After some delays and disagreements over terms, Hamas released 15 more hostages to Israel last night. More than 200 captives still remain in Gaza, so the “trickle” approach still appears to be the strategy that the terrorists are sticking with. (You can read a full list of the names of those that have been released here.) The truce is also holding in the Gaza Strip, with no new fighting or shelling being reported and more than 100 truckloads of aid arriving. How much of that will reach actual civilians and how much was immediately seized by Hamas is not known because Israel has also grounded its surveillance drones as part of the agreement. But that doesn’t mean that the fighting has ceased entirely. The action has now moved to the West Bank, where Palestinians have been attacking Israeli forces in scattered uprisings. The IDF killed at least eight Palestinians in the past day and fighting has broken out between Israeli West Bank settlers and neighboring Palestinians. The prospect of any sort of lasting peace still appears remote. (AP)
Israeli forces operating in the occupied West Bank killed at least eight Palestinians, including at least one militant, in a 24-hour period, Palestinian health officials said Sunday, as a fragile pause in fighting between Israel and Hamas in the Gaza Strip entered its third day.
Violence in the West Bank has surged in the weeks since Hamas attacked Israel on Oct. 7, setting off a devastating war in the Gaza Strip. Israeli forces have killed dozens of Palestinians and arrested hundreds in the West Bank. Jewish West Bank settlers have also stepped up attacks.
The Palestinian Health Ministry said that five Palestinians were killed in the militant stronghold of Jenin, while three others were killed in separate areas of the West Bank since Saturday morning. One of those killed, in al-Bireh in the central West Bank, was a teenager, the ministry said.
The majority of the unrest seems to be taking place in the Jenin Camp, located in central Israel near the northern end of the West Bank. The camp was established after the 1948 war as a refuge for Palestinians who were displaced from their homes by Israeli forces. Despite the fact that it was Hamas that invaded Israel on October 7, the Palestinians in the West Bank appear to be exhibiting their anger toward the Jews in a violent fashion in response to Israel’s clearing of the Gaza Strip.
The latest violence at the Jenin Camp took place as the IDF was executing an arrest warrant against a Palestinian man accused of killing an Israeli father and son at a car wash earlier this year. Five Palestinians were killed in the subsequent fighting.
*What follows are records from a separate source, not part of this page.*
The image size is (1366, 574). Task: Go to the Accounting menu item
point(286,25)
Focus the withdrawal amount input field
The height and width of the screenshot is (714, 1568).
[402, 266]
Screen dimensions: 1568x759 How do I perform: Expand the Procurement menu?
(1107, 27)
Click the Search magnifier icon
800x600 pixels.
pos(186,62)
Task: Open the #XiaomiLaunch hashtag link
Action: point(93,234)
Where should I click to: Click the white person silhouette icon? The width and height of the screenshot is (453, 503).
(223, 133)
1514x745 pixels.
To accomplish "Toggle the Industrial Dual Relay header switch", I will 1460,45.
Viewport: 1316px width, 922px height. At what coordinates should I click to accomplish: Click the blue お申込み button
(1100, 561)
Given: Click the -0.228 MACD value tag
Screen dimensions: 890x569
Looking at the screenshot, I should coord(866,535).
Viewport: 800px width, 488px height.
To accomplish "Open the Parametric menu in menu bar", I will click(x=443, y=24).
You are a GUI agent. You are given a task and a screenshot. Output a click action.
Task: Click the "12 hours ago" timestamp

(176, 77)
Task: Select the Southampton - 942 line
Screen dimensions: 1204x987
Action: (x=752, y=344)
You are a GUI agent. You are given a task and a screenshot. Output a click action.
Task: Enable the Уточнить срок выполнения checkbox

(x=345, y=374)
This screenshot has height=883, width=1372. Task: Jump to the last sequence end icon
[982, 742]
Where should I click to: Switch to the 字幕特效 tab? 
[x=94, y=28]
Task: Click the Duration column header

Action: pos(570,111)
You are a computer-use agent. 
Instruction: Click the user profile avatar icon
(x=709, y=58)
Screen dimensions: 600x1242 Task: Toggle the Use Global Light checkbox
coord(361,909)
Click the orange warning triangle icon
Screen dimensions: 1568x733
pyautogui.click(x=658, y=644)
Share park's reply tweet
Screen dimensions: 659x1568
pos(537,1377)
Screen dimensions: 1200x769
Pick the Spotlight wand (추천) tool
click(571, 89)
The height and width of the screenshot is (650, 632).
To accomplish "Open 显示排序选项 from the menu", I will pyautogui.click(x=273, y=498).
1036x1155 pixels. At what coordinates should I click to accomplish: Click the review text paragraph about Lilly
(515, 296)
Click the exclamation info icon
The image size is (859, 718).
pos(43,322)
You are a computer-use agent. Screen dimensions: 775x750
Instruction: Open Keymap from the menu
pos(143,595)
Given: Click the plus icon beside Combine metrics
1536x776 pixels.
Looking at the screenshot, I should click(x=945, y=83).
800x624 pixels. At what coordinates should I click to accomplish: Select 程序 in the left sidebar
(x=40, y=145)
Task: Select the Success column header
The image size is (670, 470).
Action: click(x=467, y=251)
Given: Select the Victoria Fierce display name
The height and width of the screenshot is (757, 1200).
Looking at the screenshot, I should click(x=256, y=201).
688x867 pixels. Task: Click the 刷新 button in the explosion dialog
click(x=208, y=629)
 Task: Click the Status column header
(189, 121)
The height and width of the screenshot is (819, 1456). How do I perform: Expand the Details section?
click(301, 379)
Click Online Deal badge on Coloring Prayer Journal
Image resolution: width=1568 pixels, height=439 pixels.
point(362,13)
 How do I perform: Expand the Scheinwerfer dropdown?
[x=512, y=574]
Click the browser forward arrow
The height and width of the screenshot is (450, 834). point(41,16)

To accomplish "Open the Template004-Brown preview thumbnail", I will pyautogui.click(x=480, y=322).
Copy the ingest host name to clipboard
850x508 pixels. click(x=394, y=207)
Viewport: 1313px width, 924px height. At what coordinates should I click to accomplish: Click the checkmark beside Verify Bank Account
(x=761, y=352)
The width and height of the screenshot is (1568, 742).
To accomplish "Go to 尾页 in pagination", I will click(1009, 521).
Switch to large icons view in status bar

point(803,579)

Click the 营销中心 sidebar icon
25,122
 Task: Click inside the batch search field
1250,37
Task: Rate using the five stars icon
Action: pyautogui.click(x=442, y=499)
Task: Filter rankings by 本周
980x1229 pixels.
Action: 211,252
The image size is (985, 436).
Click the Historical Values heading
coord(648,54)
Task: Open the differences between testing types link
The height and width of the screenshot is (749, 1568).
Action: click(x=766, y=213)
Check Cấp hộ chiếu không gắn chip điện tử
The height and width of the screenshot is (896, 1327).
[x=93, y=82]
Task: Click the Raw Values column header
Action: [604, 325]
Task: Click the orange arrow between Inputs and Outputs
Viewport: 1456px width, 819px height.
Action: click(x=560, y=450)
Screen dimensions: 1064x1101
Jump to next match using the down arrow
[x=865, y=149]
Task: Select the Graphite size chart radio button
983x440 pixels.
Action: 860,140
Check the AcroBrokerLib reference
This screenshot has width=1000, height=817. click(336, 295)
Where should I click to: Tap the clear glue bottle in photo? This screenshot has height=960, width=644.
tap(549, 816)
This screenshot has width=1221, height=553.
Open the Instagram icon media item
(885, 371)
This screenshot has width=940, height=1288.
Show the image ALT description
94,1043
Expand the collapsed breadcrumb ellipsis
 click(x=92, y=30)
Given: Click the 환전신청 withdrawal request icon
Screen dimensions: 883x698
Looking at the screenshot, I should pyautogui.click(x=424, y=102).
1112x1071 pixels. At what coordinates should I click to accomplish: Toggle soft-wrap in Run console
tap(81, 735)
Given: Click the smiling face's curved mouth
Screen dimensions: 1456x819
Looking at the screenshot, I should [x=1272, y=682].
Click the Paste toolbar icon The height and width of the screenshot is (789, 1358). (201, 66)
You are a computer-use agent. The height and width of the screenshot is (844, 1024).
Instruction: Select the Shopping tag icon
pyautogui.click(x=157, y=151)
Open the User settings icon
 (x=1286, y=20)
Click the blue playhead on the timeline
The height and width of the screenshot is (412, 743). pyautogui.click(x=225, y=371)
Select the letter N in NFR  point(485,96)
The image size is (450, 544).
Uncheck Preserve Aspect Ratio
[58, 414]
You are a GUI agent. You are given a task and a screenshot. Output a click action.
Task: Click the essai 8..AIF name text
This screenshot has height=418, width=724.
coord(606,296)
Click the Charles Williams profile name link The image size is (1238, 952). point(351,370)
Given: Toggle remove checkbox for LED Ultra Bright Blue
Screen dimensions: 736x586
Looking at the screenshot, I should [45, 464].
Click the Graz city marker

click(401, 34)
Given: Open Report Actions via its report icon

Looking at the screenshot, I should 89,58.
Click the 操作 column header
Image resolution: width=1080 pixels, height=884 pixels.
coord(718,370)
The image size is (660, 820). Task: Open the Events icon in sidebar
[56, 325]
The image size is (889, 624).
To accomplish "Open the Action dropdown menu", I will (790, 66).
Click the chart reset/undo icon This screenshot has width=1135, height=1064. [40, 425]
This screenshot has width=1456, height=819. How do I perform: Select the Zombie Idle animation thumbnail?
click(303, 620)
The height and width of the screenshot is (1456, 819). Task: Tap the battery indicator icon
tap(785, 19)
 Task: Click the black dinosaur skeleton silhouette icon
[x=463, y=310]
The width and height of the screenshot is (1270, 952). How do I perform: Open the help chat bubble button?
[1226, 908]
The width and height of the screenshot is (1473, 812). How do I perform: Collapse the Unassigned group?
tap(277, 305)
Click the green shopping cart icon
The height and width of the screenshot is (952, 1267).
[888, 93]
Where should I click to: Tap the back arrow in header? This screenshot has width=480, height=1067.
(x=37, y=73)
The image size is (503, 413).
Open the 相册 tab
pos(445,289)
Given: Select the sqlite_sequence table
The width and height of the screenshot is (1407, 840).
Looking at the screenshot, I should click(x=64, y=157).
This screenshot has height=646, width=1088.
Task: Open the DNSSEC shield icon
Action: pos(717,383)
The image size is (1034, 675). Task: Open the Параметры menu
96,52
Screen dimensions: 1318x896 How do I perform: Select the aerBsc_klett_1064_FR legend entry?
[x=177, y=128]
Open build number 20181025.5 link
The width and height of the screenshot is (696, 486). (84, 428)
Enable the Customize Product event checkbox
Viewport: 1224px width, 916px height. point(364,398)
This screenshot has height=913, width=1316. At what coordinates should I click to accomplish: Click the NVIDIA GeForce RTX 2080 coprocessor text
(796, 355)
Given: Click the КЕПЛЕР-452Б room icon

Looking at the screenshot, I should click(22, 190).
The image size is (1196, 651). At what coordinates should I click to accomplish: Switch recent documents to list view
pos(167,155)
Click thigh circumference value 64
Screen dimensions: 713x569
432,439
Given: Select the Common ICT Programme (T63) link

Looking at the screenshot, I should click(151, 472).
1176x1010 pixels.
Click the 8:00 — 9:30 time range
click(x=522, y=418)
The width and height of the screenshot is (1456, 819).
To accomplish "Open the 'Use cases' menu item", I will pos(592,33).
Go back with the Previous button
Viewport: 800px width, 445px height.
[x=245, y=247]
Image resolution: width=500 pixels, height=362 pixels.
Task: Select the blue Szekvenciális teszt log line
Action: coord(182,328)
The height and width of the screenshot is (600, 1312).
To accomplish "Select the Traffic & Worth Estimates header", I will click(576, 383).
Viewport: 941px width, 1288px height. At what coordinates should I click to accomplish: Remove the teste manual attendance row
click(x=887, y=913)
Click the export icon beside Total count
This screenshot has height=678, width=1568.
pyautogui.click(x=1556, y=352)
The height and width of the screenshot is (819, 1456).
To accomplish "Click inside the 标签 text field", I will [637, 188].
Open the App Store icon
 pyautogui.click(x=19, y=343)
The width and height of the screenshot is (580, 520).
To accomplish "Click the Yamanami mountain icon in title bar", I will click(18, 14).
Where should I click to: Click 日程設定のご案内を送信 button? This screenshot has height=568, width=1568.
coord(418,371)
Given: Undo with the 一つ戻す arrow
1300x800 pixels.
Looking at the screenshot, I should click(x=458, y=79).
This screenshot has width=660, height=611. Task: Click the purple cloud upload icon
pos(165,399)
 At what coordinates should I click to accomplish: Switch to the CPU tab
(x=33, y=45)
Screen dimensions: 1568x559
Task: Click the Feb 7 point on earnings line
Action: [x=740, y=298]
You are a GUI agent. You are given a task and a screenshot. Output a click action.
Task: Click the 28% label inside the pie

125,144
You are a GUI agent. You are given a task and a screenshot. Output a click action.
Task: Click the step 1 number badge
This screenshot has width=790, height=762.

At least one of them was identified as a member of the Palestinian Islamic Jihad group. In the background, Israeli bulldozers were tearing up sections of roads and detonating land mines that the Palestinians had planted there.
Israel has enough on its hands in Gaza, so they clearly don’t need the Palestinians acting up in the West Bank. The longer this drags on, the more I find myself wondering how the situation can at least return to the way things were prior to October 7. Everyone keeps talking about a “two-state solution,” but it appears that the vast majority of Palestinians are only in favor of a one-state solution, with the Jewish state being removed. Foreign Affairs spoke to former Israeli head of security Ami Ayalon and asked him to describe the endgame. Even he doesn’t see a clear path in that direction.
Ami Ayalon says that today there is no clear picture in Israel about what happens on the day after—and that this is a grave mistake. Ayalon began his military service in 1963 and went on to lead Israel’s navy and then Shin Bet, the country’s internal security service.
The task for Israel, he argues, is not just addressing the security failures that preceded October 7, but offering a political future that both Israelis and Palestinians will support.
Ayalon speaks of “a political future” that can be supported by both Israel and the Palestinians, but he offers no specifics. He remains a leading proponent of the idea of getting rid of Netanyahu as the Prime Minister. but it’s difficult to see how that would fundamentally change anything. Bibi Netanyahu didn’t start this war, but he may be the only one with a sufficiently stiff spine to finish it. Convincing the Palestinians to return to Jordan en masse would be the ideal endgame, but it seems unlikely in the extreme that they would agree, even if Jordan was willing to take them all. It’s sad to admit, but there may be no end to all of this until there are no Palestinians left who are willing to fight.